L'activité traduisante a un autre aspect chez YOURCENAR, elle réside dans sa recherche forcenée de rencontrer l'Autre. La découverte des littératures éloignées de la tradition gréco-latine et la civilisation européenne avait été l'un des vecteurs essentiels de sa connaissance du monde et des hommes témoignant le contenu cosmopolite de sa bibliothèque et son besoin irrépressible de voyage. La traduction devient un espace fertile pour quêter l'Autre comme figure d'une altérité à apprivoiser, certes, mais, c'est l'homme universel que recherche Marguerite Yourcenar car cette part d'universalité transforme l'Autre en une incarnation de Soi.

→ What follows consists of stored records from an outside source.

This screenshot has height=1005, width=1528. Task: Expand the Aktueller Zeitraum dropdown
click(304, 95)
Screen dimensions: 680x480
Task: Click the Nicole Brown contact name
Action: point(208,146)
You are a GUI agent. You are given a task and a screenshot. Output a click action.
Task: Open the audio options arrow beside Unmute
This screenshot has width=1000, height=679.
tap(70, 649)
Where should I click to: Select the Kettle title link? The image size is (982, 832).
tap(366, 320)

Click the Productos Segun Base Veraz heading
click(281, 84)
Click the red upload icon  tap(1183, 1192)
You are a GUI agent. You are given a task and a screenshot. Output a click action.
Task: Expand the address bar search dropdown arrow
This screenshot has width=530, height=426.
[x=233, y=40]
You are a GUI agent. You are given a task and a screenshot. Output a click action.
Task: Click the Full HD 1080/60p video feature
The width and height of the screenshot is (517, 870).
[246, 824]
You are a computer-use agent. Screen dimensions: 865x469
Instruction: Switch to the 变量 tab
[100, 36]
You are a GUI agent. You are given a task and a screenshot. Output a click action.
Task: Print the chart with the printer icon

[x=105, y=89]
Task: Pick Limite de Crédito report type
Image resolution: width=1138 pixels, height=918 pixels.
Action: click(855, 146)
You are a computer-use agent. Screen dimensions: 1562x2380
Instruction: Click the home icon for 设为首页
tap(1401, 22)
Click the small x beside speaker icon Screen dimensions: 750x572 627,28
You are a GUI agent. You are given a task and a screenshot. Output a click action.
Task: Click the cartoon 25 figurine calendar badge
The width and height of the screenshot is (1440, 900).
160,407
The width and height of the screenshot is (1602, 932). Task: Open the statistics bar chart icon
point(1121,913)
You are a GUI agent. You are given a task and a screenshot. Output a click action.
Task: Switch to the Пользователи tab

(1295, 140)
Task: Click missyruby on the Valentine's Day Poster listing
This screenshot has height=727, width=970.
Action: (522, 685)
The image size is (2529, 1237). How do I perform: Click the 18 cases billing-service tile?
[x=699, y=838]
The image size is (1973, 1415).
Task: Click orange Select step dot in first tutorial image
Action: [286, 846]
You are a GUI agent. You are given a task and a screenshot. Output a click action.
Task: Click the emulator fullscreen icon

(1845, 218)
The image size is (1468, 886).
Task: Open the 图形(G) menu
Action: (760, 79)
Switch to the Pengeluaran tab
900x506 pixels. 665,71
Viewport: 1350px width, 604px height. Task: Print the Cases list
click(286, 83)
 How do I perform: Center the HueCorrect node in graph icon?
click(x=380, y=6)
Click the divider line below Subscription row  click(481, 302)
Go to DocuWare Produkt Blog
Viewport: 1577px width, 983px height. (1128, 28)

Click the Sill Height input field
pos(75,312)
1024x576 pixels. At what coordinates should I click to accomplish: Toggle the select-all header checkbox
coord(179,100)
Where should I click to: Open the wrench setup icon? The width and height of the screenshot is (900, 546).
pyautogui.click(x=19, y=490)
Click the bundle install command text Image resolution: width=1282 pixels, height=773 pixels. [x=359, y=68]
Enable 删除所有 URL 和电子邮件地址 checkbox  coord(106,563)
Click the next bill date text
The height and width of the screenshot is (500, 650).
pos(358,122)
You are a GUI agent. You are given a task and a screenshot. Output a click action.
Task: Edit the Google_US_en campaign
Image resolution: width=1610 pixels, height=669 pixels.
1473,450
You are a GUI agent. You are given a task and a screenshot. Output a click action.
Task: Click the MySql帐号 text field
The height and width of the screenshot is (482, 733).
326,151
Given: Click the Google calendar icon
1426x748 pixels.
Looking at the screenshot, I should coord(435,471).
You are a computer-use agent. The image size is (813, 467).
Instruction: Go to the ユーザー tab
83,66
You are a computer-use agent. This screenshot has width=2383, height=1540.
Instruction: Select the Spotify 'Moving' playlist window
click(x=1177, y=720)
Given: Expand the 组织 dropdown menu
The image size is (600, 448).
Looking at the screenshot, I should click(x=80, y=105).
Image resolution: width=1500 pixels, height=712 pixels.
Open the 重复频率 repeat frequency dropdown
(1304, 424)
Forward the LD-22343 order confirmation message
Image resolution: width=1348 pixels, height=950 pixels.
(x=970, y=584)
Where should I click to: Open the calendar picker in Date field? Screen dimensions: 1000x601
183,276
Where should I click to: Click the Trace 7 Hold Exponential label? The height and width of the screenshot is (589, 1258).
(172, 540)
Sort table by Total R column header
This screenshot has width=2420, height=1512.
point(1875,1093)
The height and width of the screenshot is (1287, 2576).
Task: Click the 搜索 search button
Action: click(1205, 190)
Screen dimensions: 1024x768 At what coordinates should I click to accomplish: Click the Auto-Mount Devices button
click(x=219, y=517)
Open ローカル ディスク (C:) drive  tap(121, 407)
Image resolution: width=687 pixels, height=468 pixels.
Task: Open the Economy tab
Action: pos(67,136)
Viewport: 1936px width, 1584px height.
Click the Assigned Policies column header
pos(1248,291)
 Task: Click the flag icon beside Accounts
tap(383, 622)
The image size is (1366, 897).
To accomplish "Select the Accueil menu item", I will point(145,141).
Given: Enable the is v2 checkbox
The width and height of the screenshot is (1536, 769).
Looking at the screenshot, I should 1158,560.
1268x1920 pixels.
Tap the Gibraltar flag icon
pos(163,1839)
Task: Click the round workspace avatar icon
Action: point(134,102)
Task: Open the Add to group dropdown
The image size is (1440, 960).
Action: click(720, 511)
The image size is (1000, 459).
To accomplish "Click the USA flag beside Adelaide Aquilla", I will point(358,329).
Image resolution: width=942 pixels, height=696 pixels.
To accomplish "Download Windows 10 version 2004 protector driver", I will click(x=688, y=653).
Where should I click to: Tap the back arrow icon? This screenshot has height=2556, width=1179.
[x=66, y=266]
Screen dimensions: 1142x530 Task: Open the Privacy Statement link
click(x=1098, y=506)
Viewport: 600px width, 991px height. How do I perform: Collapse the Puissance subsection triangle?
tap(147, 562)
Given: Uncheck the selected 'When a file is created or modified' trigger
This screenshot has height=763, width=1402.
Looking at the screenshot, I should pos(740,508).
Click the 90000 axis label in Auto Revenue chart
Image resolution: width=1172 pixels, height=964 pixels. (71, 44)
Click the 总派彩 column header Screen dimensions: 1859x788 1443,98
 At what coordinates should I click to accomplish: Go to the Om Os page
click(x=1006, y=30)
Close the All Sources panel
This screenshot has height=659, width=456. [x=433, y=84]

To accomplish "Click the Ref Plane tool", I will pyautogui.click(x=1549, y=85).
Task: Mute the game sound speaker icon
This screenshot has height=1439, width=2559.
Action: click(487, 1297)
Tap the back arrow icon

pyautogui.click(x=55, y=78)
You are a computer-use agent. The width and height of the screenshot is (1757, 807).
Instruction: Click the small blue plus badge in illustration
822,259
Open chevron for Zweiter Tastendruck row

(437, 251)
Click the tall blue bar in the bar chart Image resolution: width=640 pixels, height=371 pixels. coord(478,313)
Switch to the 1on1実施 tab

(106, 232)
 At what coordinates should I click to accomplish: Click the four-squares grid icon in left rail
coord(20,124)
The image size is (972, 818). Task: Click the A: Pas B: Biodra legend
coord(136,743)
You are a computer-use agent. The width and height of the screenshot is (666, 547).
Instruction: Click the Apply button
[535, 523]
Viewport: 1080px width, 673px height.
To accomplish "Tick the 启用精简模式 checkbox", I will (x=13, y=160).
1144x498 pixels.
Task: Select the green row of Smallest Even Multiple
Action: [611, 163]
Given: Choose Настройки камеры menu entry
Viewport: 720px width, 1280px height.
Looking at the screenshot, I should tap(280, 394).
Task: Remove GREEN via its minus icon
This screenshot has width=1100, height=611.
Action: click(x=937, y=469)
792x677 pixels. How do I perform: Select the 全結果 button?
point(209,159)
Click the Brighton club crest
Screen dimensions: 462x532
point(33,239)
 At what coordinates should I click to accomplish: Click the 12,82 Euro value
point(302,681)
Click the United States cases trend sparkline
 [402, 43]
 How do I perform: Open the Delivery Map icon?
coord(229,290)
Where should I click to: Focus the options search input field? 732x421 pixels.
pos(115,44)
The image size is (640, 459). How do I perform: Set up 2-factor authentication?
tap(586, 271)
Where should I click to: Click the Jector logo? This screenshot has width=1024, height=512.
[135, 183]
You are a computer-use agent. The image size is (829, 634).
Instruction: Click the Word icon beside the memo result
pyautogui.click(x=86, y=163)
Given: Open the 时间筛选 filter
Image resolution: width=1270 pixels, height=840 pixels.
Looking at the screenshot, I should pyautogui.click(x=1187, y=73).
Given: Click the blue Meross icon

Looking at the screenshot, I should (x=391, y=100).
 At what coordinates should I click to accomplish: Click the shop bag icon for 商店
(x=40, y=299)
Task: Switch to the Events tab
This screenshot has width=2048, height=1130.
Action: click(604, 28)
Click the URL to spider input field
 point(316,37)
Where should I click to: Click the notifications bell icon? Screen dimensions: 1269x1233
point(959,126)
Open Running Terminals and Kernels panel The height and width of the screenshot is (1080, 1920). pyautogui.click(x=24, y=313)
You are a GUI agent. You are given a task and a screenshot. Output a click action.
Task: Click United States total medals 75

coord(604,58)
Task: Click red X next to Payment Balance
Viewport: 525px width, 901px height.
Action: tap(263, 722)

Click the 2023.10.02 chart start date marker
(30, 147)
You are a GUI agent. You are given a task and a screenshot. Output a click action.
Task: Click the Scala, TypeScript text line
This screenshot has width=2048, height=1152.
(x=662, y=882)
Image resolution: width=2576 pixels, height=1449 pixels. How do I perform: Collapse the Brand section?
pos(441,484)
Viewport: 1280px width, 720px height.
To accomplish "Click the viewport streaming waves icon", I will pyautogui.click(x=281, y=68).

Autrement dit, elle recherche Soi en la traduction de l'Autre.

Elle traduit par désir de découverte d'un nouveau pays, d'une nouvelle culture. La traduction est, pour elle, un moyen de s'approprier un temps-espace, un univers culturel et esthétique différent d'elle. Derrière cette activité traduisante, c'est sa propre conception de la création qui esquisse. L'oeuvre yourcenarienne est marquée par l'avènement d'une traduction sans frontières, crée une sorte de mutation de la traduction ouvrant la voie aux procédés d'écriture dont l'empreinte se transmute en ‘citation' et en ‘magie'. Traduire pour créer

La traduction représente une part non négligeable de l'oeuvre de YOURCENAR. La traduction est pour elle un prolongement naturel de son écriture romanesque. Traduire c'est créer car traduire est comme écrire; l'auteur devient un passeur.

Achmy HALLEY affirme que «la traduction a toujours représenté pour Yourcenar une sorte d'hygiène intellectuelle, une gymnastique stylistique, une recréation mentale qui lui permettent de «respirer» un peu entre deux projets romanesques, une manière de se ressourcer au contact des mots et de l'imaginaire d'un autre écrivain»8.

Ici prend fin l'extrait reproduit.